FA-05_WSの特徴_

05-ワークショップの特徴

私はワークショップを「共振・共鳴する場、わかちあう場」と定義づけているが、実際にプログラムを設計していく立場として、もう少し具体的な特徴を6点に絞り、今回は述べたい。

と言っても、中野民生氏の「講義など一方的な知識伝達のスタイルではなく、参加者が自ら参加・体験して共同で何かを学びあったり創り出したりする学びと創造のスタイル」(『ワークショップ』岩波新書 11頁)という定義づけからさほど変わらないのは重々承知であるが、実践者として自分の言葉に置き換える、という作業は大切にしているので、このまま筆を進める。

特徴①一方通行的な知や技術の伝達ではありません。

まず「一方通行」ではない、ということ。言い換えるなら「教える」場ではない、ということだ。先生役がいないと考えても良い。もちろん、今の日本の現状で人前に立つ以上、”講師”や”先生”として「教える」役回りを期待されるのは否定できない。ただ極力、一方通行な時間は減らすようにする。もしくは一方通行な講義を求められていたとしても、双方向なコミュニケーションがうまれるようには配慮したい。

特徴②答えがあるわけではありません。

「教える」先生役がいないため、いわゆる「答え」がない。もう少し噛み砕いて言うと「あらかじめ決まった答えはない」。この”あらかじめ決まった”というところを特に大切にしたい。これはワークショップにおいて最も気をつけておきたい心構え「決められた結論に誘導しない」ということに通じる。

特徴③多様性を認めます。

あらかじめ決まった答えがないのだから、多様性を認める、というのは必然のこと。ただ「多様性」は言葉では一言で済ませられるのだけど、これは中々どうして難しい。「多様性の幅をどれくらい許容するか(広げられるか)」はファシリテーターの器量が問われる部分だし、「多様性」をどんな風に多様かをそれぞれ言語化して違いを他の参加者に伝えなければいけない目と口の良さも求められる。(「みなさん、それぞれに違いますね〜」というまとめは、多様性の皮をかぶった画一性である、とも厳しく言っておきたい)

特徴④参加者が自ら参加・体験した「実感」を大切にします。

ただただ「教えない、答えがない、多様である」としたら、集まる意味はない。何らかの学びや創り出すことが求められる中で、「教えない、答えがない、多様である」状況だから難しいのだ。その中で唯一信じられることは、参加者個々がその時間をどう過ごし何を感じたかという「実感」しかない。そこを顕在化していくことで、その場にいる参加者だから見つけることができた「答え」が創られる。

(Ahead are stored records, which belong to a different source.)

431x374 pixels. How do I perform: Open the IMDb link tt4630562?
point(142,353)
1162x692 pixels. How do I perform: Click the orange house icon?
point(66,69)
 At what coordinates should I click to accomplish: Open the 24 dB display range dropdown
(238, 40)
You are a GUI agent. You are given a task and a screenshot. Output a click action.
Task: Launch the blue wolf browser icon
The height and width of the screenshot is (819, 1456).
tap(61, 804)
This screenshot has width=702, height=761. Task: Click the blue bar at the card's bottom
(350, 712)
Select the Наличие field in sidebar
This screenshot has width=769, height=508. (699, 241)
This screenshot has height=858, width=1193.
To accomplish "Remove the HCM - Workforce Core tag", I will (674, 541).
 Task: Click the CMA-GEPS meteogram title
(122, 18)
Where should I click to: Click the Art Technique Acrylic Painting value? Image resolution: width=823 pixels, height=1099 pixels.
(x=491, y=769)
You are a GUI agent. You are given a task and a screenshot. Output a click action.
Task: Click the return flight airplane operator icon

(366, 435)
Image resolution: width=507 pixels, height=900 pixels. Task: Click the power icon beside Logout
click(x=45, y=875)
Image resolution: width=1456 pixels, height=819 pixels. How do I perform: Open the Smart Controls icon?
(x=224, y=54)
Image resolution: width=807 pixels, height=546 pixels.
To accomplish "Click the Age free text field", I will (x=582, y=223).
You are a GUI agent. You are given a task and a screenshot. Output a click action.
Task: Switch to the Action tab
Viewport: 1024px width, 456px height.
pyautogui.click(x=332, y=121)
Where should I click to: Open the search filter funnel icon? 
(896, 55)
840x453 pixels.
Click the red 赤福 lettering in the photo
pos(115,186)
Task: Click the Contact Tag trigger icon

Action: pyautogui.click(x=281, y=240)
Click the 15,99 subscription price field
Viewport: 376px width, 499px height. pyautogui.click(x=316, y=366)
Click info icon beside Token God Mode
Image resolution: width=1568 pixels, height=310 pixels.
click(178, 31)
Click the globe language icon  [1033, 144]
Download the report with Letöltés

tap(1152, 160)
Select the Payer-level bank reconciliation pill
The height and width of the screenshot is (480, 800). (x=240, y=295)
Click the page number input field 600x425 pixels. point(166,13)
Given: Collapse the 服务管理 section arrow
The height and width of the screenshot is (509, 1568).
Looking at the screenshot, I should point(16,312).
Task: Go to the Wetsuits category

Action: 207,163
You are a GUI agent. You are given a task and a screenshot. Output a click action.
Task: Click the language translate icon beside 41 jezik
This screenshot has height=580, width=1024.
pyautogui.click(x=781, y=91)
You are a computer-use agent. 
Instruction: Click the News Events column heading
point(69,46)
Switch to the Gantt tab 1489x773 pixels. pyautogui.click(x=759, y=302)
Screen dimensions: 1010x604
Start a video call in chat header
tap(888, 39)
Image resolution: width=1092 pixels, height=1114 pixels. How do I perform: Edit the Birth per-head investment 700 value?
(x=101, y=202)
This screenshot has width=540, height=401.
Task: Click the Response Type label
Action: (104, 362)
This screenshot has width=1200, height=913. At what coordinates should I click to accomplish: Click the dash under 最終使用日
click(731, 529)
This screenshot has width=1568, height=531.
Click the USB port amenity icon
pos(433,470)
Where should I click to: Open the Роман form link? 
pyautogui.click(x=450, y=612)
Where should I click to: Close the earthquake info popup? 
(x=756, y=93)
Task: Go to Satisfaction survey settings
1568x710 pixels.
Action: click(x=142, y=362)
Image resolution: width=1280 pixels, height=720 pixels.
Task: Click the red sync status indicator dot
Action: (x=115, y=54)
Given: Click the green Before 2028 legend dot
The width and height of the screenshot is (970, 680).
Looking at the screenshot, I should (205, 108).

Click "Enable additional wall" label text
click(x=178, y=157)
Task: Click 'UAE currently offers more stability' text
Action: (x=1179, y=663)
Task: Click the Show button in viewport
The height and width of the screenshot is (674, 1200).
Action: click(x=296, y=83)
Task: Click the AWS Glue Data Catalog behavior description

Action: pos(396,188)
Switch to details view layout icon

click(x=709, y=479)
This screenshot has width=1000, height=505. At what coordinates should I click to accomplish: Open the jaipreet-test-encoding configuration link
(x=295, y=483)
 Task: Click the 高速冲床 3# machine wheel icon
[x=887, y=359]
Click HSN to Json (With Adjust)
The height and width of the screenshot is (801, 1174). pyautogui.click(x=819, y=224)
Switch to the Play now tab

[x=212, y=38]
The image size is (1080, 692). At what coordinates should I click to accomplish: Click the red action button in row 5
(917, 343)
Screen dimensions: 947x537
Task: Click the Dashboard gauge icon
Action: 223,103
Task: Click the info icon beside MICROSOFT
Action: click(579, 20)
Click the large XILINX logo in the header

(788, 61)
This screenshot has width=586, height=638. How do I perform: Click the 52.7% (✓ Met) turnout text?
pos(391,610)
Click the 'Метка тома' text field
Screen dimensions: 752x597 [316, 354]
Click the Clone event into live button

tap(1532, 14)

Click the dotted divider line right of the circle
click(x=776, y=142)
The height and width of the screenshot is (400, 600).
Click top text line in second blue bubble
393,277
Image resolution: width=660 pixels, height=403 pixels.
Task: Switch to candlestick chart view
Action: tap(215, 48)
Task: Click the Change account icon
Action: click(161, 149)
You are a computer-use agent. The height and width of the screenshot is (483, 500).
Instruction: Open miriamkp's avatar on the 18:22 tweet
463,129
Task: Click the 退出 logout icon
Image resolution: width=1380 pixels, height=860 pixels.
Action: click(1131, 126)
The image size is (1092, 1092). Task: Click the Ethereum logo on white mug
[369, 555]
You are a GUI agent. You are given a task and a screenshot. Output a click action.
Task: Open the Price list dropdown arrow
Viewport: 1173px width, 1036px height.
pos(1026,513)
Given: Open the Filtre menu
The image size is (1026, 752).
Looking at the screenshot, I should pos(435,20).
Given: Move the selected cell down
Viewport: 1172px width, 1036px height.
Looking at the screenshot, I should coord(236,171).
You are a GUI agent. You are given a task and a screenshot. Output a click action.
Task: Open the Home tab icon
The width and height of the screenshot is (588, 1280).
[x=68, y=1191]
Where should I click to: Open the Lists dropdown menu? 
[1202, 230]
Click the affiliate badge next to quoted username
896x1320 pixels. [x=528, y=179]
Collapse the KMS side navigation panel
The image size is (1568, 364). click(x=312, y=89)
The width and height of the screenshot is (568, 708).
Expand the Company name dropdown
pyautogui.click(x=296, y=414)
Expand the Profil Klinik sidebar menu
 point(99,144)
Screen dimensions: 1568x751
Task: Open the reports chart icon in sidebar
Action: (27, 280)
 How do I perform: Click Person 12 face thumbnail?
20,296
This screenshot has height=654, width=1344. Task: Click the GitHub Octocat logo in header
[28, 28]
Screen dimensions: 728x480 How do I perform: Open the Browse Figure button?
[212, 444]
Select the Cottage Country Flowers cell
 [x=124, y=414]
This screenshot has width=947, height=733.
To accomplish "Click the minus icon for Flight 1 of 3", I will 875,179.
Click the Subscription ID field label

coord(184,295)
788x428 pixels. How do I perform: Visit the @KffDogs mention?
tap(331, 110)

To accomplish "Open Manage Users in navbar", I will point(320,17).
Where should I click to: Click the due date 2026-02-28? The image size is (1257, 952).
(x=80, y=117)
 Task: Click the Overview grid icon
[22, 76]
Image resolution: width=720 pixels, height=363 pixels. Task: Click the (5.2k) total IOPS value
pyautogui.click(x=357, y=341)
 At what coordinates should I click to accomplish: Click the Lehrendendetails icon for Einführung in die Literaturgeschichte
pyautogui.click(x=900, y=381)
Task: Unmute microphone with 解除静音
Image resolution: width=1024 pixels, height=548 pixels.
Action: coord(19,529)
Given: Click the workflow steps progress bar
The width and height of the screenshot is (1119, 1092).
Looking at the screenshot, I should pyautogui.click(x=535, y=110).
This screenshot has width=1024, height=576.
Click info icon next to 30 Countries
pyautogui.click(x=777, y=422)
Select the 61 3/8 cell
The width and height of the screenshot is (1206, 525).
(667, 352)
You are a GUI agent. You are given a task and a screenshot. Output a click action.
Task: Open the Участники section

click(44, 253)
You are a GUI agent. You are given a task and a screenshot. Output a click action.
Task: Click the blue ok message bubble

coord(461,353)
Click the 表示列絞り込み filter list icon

特徴⑤グループの相互作用の中で学びあったり創り出したりします。

そのため、ワークショップは参加者同士の言語・非言語問わずコミュニケーションが重要になってくる。互いの関わりあいによって、個々に変化が生まれ、誰のものでもない(誰のものでもある)一つのモノ・コトがうまれてくる。ワークショップをデザインする初心者で陥りがちなのは、ファシリテーターと受講者の関わりあいには気は配れるが、受講者同士の関わりあいに対して、気が回せていないことだ。

特徴⑥安心・安全な場づくりを心がけます。

最後はワークショップを手がける際の鉄板用語と言っても過言ではない「安心・安全」。これは心身ともに「安心・安全」であるということ。ワークショップは親密性が高くなるので、個々の情報が見えやすくなる。時としてナイーヴな情報を得られることもある。もし、そのようなワークショップを手がける際は、参加者に「今日知った相手の情報を他所で言わないように」と個人情報の保護に関して伝えておくこともそうだし、「時間通り始まり、時間通りに終わる」であったり、ワークショップ前に今日がどんな目的か、どんな流れで進むか、といった「見通し」をつけてやることも「安心・安全な場づくり」というモットーに準じた工夫となる。ただし、過剰な「安心・安全」への配慮は、ワークショップの醍醐味を損なう場合もある。そのあたりは、主催する側が、このモットーを理解した上で、目的や参加者の性質に応じてチューニングを変えていくことが求められる。安心・安全な場というのは「こうすれば安心・安全」というものではなく、参加者の不安感や緊張感をどれくらい払拭するか、ということでもある。

まとめ

①一方通行的な知や技術の伝達ではありません。
②答えがあるわけではありません。
③多様性を認めます。
④参加者が自ら参加・体験した「実感」を大切にします。
⑤グループの相互作用の中で学びあったり創り出したりします。
⑥安心・安全な場づくりを心がけます。

以上がワークショップの特徴である。細々としたワークショップデザインの工夫や配慮も大切だが、参加者同士が共鳴・共振していくための着眼点としてこの6つの特徴を意識しているだけでも随分パフォーマンスは変わる。それでは次回はこういった点に配慮されたワークショッププログラムを進行するファシリテーターの心構えに触れていこうと思う。